In der Natur kommen alle Übergangsformen von den Kalzium-Chlorid-Wässern zu den Natrium-Chlorid-Wässern einerseits und den Kalzium-Sulfat-Wässern sowie den Kalzium-Hydrogenkarbonat-Wässern andererseits vor. Generell wird durch alkalireiche Heilwässer der Säuregrad des Magensaftes direkt beeinflusst, wodurch bei entsprechender Dosierung die aggressiven Säureeinwirkungen auf die Magenwand gemindert bzw. kompensiert werden können.

Die Zufuhr von schwer resorbierbaren Wasserinhaltsstoffen wie Sulfat führt über eine osmotische Wasserbindung zu einer Verflüssigung des Darminhaltes mit Beschleunigung der Darmpassage und erhöhter Spülwirkung; gleichzeitig werden dabei die Aufnahmebedingungen für die im Darm enthaltenen Substanzen verschlechtert. Sulfathaltige Wässer werden auch zur unterstützenden Behandlung der Fettsucht und von Harnwegsinfektionen (hier insbesondere Kalziumsulfat-Wässer) angewandt.

In Wässern mit niedrigen Sauerstoffgehalten (<50%) treten oft Eisen-Gehalte über 0,1 mg/l auf, was -- wie beim "Gesundbrunnen" -- auf reduzierendes Milieu hindeutet. Das im sauerstoffarmen Grundwasser enthaltene zweiwertige Eisen ist besonders empfindlich gegen Luftzutritt, wobei es in dreiwertige Eisenverbindungen umgewandelt wird und aufgrund deren geringer Löslichkeit flockig ausfällt.
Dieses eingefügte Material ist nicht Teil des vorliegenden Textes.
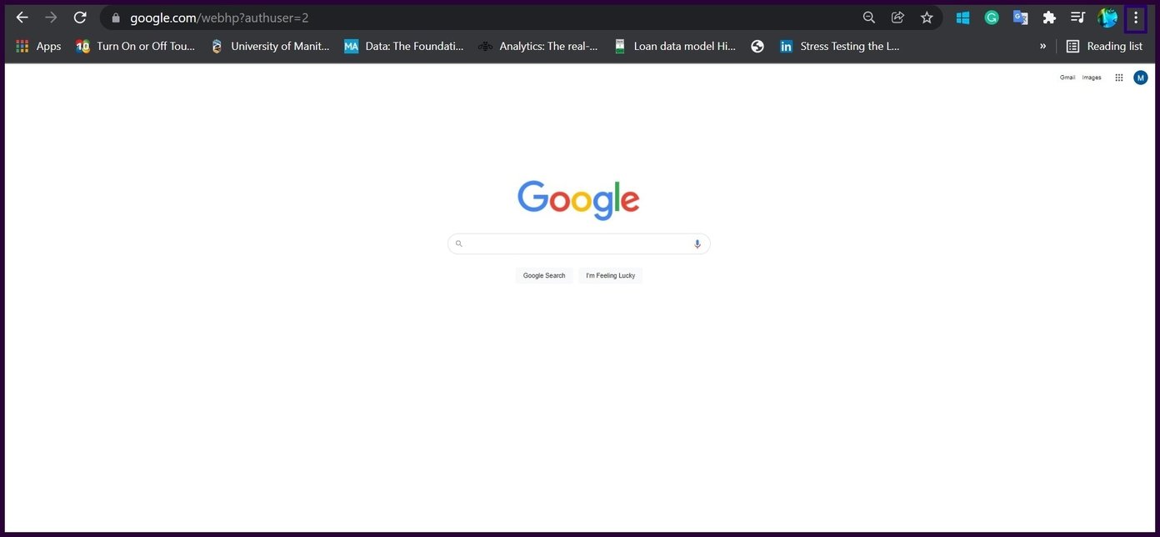Open the zoom magnifier in address bar

click(x=869, y=18)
Beim Menschen beträgt der tägliche Eisenbedarf eines Erwachsenen wegen der guten Rück-Resorption des mit der Galle ausgeschiedenen Eisens nur etwa 0,5 mg bis 2,0 mg. Bei Frauen können hingegen durch Menstruationsblutung (ca. 25 mg Fe) sowie durch Schwangerschaft und Geburt (ca. 500 mg Fe) beträchtlich höhere Eisenverluste auftreten (GUTENBRUNNER & HILDEBRANDT 1994). Oral zugeführtes Eisen kann nur in zweiwertiger Form resorbiert werden. Das resorbierte Eisen wird im Blut an ein spezifisches Transport-Globulin (Transferrin) gebunden und kann unmittelbar zur Blutbildung genutzt werden. Außer im Hämoglobin hat das Eisen wichtige Funktionen als Bestandteil zellulärer Biokatalysatoren. Darüber hinaus wirkt das dreiwertige Eisen im Verdauungstrakt stopfend, indem es Schwefelwasserstoff, welcher die Peristaltik anregt, bindet.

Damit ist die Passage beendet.